A run of items:
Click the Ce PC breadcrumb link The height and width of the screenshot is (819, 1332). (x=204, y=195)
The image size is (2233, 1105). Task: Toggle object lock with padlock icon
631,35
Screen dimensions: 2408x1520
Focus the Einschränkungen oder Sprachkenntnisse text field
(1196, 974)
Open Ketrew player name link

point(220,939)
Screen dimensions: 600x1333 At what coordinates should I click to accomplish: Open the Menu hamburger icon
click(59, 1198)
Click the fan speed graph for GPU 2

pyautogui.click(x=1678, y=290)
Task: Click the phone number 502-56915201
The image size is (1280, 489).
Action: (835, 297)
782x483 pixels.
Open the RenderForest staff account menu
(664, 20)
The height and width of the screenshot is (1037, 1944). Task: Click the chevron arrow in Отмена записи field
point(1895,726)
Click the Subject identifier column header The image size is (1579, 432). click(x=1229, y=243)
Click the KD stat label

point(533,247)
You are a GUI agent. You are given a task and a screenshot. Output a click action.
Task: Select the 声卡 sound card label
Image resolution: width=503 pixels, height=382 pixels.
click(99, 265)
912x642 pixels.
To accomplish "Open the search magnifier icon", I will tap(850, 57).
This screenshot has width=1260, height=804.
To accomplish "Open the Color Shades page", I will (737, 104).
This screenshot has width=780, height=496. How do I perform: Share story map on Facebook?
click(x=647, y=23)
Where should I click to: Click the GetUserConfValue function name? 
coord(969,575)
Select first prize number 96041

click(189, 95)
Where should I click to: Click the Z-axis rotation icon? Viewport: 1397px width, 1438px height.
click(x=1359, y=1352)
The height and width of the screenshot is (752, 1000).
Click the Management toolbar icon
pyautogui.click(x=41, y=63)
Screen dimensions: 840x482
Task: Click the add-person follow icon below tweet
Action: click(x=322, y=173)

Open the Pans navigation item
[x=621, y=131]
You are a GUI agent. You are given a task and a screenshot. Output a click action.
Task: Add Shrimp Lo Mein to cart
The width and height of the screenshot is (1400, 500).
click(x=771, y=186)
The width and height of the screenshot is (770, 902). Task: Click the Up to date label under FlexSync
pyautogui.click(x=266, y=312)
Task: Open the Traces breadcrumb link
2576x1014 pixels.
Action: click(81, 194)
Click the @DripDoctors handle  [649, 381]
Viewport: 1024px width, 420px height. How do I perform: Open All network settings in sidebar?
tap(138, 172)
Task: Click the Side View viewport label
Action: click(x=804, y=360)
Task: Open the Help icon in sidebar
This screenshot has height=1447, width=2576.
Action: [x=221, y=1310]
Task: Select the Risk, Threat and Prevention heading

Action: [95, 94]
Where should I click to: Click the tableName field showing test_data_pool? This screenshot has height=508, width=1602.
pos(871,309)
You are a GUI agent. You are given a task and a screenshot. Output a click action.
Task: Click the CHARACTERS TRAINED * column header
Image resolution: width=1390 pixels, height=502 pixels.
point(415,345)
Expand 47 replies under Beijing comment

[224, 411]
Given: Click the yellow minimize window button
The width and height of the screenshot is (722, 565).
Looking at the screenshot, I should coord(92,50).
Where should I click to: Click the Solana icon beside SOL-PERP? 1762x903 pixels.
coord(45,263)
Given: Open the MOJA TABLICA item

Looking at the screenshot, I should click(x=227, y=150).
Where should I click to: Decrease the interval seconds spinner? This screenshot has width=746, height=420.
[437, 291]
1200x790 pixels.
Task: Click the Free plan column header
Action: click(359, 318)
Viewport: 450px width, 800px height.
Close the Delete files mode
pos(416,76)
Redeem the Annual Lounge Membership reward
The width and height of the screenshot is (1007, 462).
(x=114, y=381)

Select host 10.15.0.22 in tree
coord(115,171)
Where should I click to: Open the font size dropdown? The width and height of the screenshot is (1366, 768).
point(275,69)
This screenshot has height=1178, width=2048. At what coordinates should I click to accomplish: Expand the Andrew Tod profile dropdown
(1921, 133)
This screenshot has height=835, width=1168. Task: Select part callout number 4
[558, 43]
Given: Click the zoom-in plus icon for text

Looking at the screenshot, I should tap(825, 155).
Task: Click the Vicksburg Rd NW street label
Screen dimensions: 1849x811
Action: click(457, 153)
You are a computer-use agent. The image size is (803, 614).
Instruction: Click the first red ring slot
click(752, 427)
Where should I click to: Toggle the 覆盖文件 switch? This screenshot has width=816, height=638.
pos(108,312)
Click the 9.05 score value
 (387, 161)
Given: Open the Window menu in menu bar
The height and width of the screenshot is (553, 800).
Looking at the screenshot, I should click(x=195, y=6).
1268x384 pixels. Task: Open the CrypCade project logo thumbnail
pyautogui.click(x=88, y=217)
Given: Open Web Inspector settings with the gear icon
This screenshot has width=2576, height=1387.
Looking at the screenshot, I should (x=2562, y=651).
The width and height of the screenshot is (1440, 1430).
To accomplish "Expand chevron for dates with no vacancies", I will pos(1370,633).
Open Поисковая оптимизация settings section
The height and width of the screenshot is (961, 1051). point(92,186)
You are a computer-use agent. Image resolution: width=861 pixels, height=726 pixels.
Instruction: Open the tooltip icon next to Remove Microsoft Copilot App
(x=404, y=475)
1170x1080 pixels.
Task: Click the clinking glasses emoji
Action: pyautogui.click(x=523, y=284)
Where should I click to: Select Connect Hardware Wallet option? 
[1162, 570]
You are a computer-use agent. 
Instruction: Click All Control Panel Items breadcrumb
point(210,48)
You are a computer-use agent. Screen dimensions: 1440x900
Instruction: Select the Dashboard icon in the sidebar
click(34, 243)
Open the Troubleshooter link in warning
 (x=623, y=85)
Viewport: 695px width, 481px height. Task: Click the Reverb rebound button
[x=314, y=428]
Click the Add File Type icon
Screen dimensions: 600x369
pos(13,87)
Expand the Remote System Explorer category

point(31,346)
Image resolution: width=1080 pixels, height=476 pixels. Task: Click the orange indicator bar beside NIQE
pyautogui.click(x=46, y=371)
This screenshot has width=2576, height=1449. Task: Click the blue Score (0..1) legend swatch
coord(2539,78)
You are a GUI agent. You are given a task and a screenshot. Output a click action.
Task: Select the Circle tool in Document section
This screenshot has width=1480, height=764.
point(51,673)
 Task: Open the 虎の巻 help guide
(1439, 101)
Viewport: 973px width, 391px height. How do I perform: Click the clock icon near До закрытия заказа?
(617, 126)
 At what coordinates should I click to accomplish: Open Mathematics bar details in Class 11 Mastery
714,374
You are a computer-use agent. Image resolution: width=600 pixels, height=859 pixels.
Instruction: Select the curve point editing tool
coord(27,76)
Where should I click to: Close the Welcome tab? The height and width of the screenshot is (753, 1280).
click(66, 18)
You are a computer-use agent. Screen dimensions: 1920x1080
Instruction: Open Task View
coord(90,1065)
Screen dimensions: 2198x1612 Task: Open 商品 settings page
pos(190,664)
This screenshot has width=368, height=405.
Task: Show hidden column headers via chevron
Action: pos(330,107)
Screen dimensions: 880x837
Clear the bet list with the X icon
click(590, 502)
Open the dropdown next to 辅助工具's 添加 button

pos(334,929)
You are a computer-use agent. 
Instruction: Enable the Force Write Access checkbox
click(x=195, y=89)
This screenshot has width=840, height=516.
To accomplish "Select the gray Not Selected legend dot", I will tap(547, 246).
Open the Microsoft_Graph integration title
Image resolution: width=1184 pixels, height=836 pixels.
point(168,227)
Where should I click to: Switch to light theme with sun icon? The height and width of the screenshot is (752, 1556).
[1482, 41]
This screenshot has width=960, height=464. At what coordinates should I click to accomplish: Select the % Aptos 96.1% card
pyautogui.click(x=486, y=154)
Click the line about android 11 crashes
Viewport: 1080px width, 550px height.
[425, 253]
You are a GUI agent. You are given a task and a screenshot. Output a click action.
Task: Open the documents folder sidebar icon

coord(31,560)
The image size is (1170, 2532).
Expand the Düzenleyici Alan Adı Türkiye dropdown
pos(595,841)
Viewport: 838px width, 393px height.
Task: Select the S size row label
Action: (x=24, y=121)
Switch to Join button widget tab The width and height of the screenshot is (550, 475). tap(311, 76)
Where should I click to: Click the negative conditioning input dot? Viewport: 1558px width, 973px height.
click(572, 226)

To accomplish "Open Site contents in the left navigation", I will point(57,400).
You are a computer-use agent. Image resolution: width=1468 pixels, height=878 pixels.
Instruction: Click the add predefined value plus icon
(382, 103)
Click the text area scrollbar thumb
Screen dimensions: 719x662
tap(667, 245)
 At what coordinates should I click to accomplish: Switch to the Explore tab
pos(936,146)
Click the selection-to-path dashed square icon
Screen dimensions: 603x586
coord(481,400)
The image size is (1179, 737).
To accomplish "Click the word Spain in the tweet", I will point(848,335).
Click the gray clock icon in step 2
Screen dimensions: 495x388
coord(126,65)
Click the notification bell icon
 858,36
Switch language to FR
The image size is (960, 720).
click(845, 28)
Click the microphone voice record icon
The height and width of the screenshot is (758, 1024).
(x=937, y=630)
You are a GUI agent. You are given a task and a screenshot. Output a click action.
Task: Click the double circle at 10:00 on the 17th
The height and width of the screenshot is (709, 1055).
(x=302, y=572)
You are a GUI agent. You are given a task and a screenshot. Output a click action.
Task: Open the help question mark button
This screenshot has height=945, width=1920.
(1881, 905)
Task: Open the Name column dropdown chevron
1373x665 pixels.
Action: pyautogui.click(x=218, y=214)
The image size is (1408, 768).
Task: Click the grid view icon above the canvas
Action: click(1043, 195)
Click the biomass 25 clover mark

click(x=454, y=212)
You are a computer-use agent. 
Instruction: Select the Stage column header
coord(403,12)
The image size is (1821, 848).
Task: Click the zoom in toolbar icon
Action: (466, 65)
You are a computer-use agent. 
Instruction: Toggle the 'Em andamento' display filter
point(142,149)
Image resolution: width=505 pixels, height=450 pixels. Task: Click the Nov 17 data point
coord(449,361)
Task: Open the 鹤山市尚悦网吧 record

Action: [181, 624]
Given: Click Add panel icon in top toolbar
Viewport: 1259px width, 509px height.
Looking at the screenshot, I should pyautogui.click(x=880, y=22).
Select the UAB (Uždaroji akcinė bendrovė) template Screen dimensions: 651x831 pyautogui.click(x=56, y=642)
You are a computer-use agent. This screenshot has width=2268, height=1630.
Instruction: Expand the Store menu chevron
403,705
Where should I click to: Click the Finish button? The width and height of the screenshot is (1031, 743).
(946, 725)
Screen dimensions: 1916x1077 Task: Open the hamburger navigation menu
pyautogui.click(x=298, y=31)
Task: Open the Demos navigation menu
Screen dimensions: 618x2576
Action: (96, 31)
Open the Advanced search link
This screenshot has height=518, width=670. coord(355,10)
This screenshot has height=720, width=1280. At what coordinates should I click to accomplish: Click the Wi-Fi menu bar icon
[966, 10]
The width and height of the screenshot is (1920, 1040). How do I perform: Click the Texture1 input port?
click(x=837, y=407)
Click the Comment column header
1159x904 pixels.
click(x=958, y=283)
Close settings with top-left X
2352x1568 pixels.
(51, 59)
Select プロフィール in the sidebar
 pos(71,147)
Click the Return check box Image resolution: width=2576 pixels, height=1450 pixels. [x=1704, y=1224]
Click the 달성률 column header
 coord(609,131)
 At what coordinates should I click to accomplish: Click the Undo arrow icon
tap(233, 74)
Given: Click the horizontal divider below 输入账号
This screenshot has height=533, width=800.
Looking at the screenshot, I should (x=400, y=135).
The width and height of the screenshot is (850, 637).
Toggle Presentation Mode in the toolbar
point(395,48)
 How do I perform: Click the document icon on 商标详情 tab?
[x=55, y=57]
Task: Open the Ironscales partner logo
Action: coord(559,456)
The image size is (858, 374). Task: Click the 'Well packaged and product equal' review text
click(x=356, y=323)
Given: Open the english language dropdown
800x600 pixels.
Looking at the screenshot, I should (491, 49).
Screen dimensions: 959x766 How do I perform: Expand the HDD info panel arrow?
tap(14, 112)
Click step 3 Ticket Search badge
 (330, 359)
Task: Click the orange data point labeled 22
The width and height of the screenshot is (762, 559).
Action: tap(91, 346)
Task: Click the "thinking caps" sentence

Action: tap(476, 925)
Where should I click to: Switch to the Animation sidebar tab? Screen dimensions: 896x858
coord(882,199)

(DIRECTIVE)
Count the lines of the items that contain the string "plus", treating case as significant. Give only the number.

(SOLVED EXERCISE)
2